Italian idealist philosopher and the leading Italian intellectual of his day.
He was born in Percasseroli, the son of a rich landowner, and lost his parents in an earthquake in 1883. Educated at the University of Rome, Croce spent the rest of his life, mainly in Naples, working as an independent scholar. He published about seventy books and in a review, Critica, which he founded and edited for forty years, he attempted to revitalize Italian thought and to restore it to the mainstream of European philosophy. Croce was also active politically, serving as minister of education (1920–21) and senator in the Italian government. Initially he was sympathetic to Mussolini but after 1925, with the collapse of parliamentary rule in Italy, Croce withdrew his support and began to organize the intellectual opposition against him. See Gentile, Giovanni.

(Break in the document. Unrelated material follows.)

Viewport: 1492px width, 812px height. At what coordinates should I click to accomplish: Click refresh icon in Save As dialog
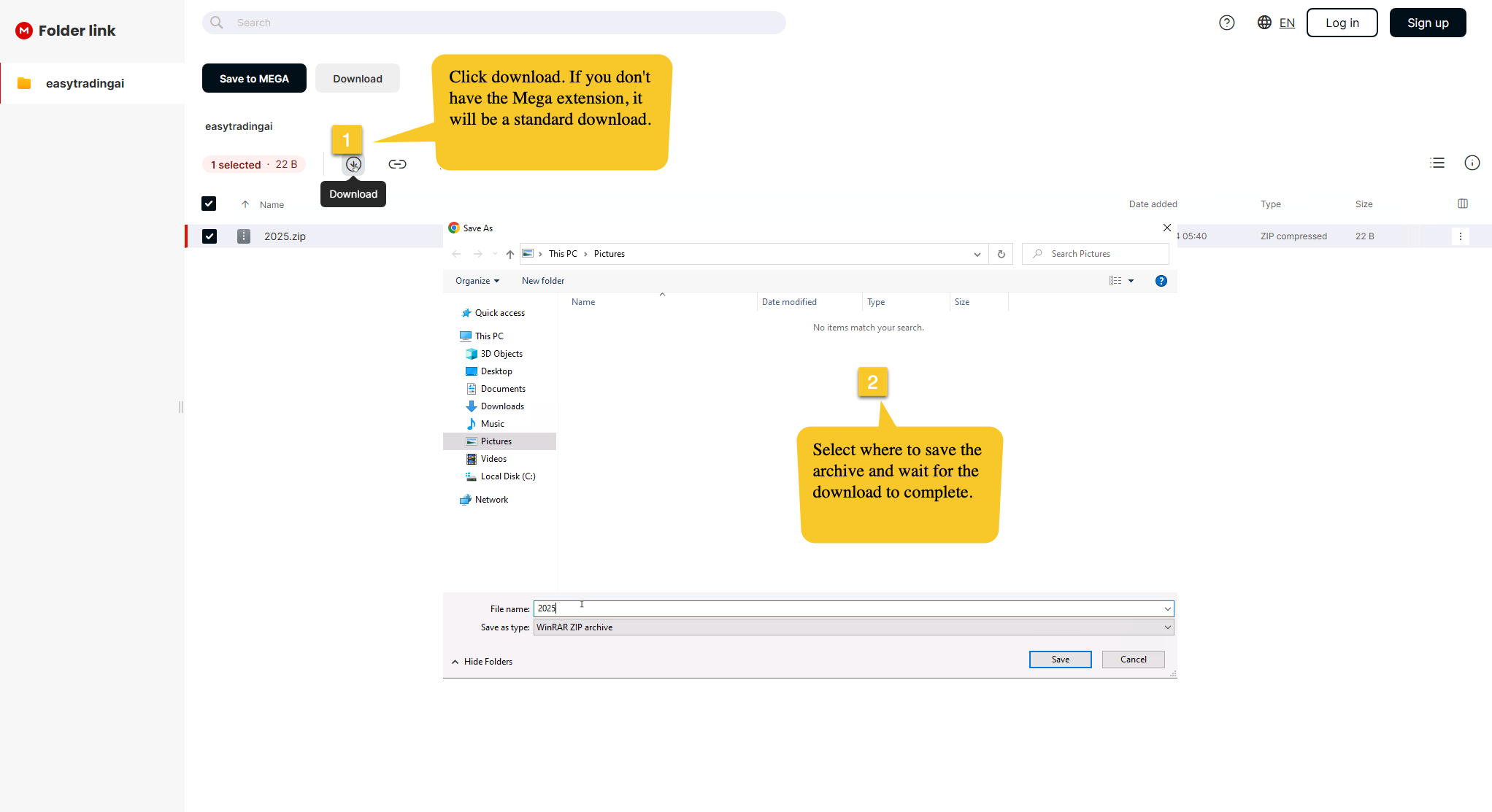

Croce presented his system in his major work, Filosofia dello spirito (4 vols, 1902–17). The various volumes have been translated into English as Aesthetic (1909), Logic (1917), Philosophy of the Practical (1915), and Theory and History of Historiography (1921). Reality, Croce argued, was spirit, and whatever could not be found in the mind or its activity must therefore be fictitious. Mental activity could be either theoretical or practical. Theoretical activity was either conceptual (studied by logic) or intuitive (the study of aesthetics). Practical activity could be concerned with the particular (the domain of economics) or the universal (the ethical domain). Philosophy itself, for Croce, could only be a description of the principles observed by the mind as it operated within the four already identified levels. How the mind actually works is the province of history; the principles that govern its operation must therefore belong to the philosophy of history. Consequently, for Croce, philosophy could only the methodological study of history.